● **Listing**:

******************************

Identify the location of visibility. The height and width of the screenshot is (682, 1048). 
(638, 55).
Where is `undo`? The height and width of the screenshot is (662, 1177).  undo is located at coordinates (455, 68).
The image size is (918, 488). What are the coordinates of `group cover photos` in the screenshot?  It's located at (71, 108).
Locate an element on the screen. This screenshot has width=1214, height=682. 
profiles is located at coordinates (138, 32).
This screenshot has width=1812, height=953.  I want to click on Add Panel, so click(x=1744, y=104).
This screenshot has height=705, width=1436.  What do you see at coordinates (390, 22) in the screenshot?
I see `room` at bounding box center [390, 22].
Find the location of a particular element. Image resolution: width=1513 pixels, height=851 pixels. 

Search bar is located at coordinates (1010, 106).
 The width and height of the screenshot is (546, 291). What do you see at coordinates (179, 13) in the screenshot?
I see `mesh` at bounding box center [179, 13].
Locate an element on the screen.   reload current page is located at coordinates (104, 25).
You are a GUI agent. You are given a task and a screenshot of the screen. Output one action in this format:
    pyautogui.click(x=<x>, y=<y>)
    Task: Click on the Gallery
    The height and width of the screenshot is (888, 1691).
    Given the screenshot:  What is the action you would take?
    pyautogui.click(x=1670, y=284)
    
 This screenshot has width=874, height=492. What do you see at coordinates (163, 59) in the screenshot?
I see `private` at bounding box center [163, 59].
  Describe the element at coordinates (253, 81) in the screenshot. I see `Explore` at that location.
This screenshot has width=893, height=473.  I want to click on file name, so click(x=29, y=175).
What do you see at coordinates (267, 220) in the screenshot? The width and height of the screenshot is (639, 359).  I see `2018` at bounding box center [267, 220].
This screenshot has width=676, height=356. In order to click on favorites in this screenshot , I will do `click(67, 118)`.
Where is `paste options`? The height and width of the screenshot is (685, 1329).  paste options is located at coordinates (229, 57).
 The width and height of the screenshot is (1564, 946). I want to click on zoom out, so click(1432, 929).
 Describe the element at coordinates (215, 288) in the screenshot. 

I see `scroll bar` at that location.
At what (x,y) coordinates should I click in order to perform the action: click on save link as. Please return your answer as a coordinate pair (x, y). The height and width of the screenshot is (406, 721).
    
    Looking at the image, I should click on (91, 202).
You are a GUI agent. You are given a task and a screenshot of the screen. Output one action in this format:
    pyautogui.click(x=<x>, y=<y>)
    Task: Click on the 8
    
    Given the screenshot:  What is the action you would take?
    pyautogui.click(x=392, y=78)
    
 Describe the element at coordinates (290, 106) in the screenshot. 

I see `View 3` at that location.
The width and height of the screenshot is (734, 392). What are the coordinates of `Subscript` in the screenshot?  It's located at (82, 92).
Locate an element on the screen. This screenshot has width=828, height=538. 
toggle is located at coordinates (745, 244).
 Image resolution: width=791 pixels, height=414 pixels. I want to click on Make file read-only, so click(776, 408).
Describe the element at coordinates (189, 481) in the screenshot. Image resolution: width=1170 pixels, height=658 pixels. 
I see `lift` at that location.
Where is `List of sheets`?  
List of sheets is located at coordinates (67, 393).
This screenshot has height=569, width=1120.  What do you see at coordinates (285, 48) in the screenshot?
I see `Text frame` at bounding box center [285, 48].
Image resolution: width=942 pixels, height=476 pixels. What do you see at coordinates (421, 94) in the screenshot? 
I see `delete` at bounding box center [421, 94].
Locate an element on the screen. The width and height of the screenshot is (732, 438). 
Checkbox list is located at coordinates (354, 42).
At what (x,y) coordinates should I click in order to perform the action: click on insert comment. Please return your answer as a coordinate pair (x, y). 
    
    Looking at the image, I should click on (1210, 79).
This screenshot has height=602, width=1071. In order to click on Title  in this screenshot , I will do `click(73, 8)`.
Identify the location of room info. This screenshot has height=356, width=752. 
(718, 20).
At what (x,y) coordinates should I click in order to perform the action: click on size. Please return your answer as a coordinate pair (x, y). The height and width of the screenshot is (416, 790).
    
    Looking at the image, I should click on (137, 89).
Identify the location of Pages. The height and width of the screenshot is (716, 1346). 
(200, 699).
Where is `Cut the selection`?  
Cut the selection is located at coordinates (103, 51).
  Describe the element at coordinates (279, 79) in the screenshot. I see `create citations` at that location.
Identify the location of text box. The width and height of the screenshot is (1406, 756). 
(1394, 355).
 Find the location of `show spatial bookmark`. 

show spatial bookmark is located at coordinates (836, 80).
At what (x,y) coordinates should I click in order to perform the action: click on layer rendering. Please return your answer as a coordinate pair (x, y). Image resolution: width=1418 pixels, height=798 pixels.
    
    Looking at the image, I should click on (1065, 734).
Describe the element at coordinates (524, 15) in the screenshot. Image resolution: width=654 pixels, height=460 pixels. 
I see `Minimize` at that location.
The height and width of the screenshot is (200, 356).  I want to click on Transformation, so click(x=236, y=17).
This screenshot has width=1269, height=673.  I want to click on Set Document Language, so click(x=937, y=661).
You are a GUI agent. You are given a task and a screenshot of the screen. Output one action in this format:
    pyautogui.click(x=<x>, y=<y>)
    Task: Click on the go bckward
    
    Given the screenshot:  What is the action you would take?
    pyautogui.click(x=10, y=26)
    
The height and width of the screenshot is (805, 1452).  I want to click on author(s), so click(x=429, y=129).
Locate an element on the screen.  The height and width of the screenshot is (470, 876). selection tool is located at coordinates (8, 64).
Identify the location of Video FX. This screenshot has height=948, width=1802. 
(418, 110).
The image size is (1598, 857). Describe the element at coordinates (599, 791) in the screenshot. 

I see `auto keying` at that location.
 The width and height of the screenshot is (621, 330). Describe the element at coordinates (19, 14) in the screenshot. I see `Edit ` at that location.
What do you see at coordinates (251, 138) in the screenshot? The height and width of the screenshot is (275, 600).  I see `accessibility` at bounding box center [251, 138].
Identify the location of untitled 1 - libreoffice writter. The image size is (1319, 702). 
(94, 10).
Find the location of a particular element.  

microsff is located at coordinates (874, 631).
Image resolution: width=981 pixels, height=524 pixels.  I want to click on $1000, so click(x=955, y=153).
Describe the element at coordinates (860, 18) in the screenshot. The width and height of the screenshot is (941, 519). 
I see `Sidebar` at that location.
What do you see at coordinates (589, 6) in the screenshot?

******************************

● **Problem**:
Arrange the lines of the listing above, from the line with "has width=828, height=538." to the line with "Image resolution: width=791", as a numbered list, leaving out any blank lines.

● **Final result**:
1. Locate an element on the screen. This screenshot has width=828, height=538. 
2. toggle is located at coordinates (745, 244).
3.  Image resolution: width=791 pixels, height=414 pixels. I want to click on Make file read-only, so click(776, 408).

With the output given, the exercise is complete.